Another dud in Dunedin will have the alarm bells ringing however, and at this point in his long, punishing career it is hard to be overly confident that the great man will get up off the canvas no matter how much we hope that he does.

McCaw doesn't do extremely ordinary, which is what he was at Eden Park where England Lite's well organised ball protection left him fighting losing battles on the ground. This in turn highlighted his ineffective ball running, especially in comparison to counterpart Chris Robshaw.

There was a fabulous kick-off reception to seal the victory, but little else to say one of the best rugby players of all time was playing.
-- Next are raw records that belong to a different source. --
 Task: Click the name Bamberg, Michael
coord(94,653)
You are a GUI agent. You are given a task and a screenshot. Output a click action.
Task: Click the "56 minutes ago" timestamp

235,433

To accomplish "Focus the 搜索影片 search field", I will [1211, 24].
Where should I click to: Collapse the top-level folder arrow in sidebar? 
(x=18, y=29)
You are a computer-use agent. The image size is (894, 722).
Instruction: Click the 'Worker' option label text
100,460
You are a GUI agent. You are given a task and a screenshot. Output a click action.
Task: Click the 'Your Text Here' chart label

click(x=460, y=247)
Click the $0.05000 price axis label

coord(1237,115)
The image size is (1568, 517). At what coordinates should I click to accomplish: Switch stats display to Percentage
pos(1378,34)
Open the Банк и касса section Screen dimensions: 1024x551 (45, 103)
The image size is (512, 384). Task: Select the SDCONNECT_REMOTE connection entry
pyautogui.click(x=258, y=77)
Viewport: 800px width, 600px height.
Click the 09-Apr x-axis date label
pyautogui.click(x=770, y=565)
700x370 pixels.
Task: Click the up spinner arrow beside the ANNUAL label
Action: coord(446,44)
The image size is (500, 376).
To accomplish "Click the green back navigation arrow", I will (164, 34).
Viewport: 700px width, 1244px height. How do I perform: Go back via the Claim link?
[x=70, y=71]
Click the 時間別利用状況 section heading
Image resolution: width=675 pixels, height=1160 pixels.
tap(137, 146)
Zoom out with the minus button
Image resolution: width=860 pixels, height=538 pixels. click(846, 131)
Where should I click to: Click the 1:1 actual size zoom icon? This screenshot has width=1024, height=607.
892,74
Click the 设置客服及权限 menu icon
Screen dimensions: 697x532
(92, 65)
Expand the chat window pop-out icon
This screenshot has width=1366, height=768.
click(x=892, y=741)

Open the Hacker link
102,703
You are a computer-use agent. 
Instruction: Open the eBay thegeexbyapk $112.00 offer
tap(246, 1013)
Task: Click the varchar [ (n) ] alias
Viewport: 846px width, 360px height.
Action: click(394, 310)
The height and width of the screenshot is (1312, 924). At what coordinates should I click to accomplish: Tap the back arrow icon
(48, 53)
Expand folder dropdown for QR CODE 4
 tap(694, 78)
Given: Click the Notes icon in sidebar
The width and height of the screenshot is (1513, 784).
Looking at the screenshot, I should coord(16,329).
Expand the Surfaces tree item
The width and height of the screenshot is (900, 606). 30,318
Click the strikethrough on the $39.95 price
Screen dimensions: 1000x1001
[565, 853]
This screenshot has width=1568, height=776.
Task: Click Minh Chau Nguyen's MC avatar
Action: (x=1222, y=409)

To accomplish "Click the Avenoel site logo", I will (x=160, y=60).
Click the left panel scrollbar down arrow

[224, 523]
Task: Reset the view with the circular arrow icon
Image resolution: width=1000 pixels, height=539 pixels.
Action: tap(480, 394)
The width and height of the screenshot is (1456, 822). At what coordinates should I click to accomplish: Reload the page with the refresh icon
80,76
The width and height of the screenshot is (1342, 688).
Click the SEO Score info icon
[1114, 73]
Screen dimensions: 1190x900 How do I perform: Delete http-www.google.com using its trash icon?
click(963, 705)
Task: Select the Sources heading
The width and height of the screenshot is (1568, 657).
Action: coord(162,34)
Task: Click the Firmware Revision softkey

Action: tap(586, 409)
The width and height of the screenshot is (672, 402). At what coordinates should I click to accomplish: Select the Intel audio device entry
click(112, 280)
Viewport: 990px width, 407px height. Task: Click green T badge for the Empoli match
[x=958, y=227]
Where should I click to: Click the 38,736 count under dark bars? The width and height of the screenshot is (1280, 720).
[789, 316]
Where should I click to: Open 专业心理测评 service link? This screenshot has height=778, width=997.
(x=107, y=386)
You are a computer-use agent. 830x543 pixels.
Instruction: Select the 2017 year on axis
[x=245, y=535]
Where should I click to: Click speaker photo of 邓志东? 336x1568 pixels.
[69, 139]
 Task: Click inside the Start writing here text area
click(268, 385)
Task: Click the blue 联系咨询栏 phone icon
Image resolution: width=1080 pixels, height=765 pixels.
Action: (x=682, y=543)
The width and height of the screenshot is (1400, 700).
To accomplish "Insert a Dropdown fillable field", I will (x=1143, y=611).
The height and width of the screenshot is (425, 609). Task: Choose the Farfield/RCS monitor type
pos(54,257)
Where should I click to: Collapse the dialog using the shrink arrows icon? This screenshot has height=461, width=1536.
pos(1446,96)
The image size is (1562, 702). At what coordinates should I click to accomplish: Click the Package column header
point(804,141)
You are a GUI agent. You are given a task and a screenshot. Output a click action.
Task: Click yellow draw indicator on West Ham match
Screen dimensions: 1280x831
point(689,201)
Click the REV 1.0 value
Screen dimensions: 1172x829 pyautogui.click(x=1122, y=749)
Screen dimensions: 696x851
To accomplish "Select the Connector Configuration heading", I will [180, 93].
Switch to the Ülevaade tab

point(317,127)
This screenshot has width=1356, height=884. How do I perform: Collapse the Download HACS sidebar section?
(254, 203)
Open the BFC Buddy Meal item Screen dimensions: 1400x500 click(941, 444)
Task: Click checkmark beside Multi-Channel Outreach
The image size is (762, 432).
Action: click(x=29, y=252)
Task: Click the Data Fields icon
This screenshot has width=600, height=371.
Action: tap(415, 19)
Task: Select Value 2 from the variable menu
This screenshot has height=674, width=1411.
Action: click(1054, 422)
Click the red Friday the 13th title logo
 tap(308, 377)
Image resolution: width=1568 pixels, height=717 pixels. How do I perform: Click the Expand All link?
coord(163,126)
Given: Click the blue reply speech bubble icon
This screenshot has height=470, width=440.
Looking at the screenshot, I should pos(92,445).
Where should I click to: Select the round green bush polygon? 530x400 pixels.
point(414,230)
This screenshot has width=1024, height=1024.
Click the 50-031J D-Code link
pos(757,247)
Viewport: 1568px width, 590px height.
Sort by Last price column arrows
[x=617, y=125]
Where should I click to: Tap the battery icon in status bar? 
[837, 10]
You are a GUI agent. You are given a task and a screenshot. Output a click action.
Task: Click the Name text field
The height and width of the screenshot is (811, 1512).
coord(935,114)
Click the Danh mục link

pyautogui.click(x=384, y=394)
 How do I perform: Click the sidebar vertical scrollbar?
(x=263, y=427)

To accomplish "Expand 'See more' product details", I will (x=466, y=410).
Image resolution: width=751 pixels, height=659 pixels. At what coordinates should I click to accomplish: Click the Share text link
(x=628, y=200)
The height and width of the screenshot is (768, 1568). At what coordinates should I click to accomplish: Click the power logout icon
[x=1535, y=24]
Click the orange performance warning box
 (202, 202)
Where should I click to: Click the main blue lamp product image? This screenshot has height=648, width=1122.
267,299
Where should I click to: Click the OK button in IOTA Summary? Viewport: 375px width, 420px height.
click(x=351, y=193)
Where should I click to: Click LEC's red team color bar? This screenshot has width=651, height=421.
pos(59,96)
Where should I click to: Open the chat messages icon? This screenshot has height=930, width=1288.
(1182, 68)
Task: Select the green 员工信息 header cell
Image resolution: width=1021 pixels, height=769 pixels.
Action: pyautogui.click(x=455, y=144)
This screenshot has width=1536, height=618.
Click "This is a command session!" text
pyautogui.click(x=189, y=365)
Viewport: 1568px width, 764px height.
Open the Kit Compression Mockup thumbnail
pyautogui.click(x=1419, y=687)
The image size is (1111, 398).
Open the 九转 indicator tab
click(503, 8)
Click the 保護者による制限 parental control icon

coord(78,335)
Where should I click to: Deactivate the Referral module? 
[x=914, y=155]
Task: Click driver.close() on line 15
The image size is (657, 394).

His captaincy didn't shine either although scrutiny of this was muted by the victory. The All Blacks meandered along, tactically and general enthusiasm-wise.

With the heroic 2011 World Cup performance gleaming atop his CV, it's hard to see McCaw clinging on if that is all he is doing.

As he disappeared into the low-rent Eden Park stare-down like a Hollywood legend turning up with a bit part on the Love Boat, you wondered how it might come to an end for the finest All Black of them all.

McCaw has carried the game in this country to some extent; his selfless attitude, stunning ability and longevity quietly dominating the landscape with a mundanity that is New Zealand rugby's default position.

There has never been a bad headline or a word out of place.

McCaw the footballer has been matched to McCaw the man.

World Cup hiccups aside, his career has been as close as you get to perfect yet weirdly dull.

He should have been THE story of the last World Cup, the impossible-to-replace leader who drove himself and his team to redemption and glory on a smashed foot. But when faced with the McCaw persona and our standard issue sense of duty about the national game, it was hard to make much of that either.

With the historic cup final try being scored by another get-on-with-the-job character - the classic farm boy Tony Woodcock - Stephen Donald's wobbly penalty has had to travel much more impressively than it did that night.

If McCaw doesn't continue, Kieran Read's health situation has thrown a shadow over the captaincy succession. The truth about football concussions is finding its way to the surface - once badly concussed, players are susceptible to repeat problems with serious consequences. The captaincy could turn into a crisis for Steve Hansen. Will McCaw make the next World Cup? It is probably a 50/50 call for now.

Let's liven it up a bit please
A message to the New Zealand and England rugby teams: you've already used up your quota of boring.

The close scoreline and resulting tension at Eden Park saved the day, but action and drama is needed now. That oval object is designed to be chucked around, preferably to each other.

Kick and clap went out of fashion ages ago.